Tendemos a pensar que el pecado es una equivocación ética contra Dios, pero además de esto, contiende también contra sus criaturas. Es un doble mal. Como las bolsas de bombas que se lanzan sobre Alepo estallan y esparcen el mal en todas partes. Toda relación que sostenemos en este mundo global implica deberes, pero desarrollamos más nuestros derechos que nuestras responsabilidades y, en consecuencia, las relaciones se convierten en ocasiones de pecado. Tan pronto venimos a ese mundo, como infantes pecamos contra nuestros padres; como miembros de una familia pecamos contra nuestros hermanos, y contra compañeros, contra conocidos conciudadanos. Y si nos lanzamos al mundo exterior se multiplican nuestras relaciones y nuestros pecados también se multiplican: transgredimos leyes de moral, de respeto, disfrazamos la justicia con nuestras éticas de situación, mentimos en público y en privado, pecamos en nuestra pobreza y en nuestra riqueza. Nuestra naturaleza corrompida, por mucho que la adornemos de modernas titulaciones, como el árbol de upas, destila su ponzoña y el veneno cae sobre todos los que se cobijan bajo su sombra.
Esa advertencia “no pequéis contra el niño” pudiera ser apropiada para cada uno de nosotros sin excepción. Pues quienes no son padres, ni son maestros de niños, también están obligados a recordar que, en este mundo nuestro, los niños son una parte muy importante. Sus ojos son tan vivos en observar las acciones de los adultos, que tenemos que tener cuidado con lo que hacemos. Toda persona con su propia conducta, con su propia filosofía de vida, está educando de alguna manera a la generación que está levantándose en cada nación. Si actuamos impropiamente, si nuestro lenguaje es indebido, si nuestra conversación está contaminada, si nuestro respeto a la vida está mediatizado por inmorales conceptos, estamos ayudando a educar a los niños en la escuela de Belial.
Las exhalaciones de nuestra conducta moral purifican o contaminan la atmósfera general de la sociedad y en esto los niños son los más vulnerables.
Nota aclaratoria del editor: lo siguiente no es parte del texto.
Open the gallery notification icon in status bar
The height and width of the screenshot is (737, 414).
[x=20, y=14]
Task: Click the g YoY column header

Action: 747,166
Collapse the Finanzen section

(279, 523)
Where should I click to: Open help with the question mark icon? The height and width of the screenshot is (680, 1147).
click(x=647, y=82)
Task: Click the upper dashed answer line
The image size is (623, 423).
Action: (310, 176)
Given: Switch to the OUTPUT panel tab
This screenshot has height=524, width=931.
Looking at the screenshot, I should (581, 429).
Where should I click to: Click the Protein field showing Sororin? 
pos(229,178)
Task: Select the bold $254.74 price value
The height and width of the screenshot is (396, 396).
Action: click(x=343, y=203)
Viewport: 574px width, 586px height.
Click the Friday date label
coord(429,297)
Nuestra mediocridad ante los valores absolutos, nuestra cobardía ante las injusticias, ante el corregir, redargüir y educar en los principios cristianos, es pecar contra los niños. Y cuántos lo hacemos. Son muchos los padres que descuidan la educación espiritual de sus hijos, como si hubieran nacido sin alma. Y lo más triste, cada día son más los padres, educadores y políticos, que educan en sentido opuesto, que hacen vida para apagar las emociones espirituales en la mente juvenil. Si sus convicciones fueran, que sus muchachos, cuando durmieran en sus ataúdes fueran como las crías de perros o chimpancés, que no tienen un más allá, se podría comprender. Pero como miembros de la gran familia humana, como ciudadanos de un mundo global, tenemos la obligación para con todos y cada uno de los niños a no hacer nada que pudiera lesionarlos, física, moral y espiritualmente.
El Maestro Divino, fue claro en su enseñanza: “cualquiera que haga tropezar a alguno de estos pequeños que creen en mí, mejor le fuera que se le colgase al cuello una piedra de molino de asno, y que se le hundiese en lo profundo del mar”. Una forma de subrayar el horror de hacer mal a los pequeños, una clara advertencia del castigo que deberán sufrir los que obstaculizan la fe de los pequeños, una solemne declaración de la importancia suprema de las criaturas y una clara advertencia para disuadir a todos los que pecan contra los niños.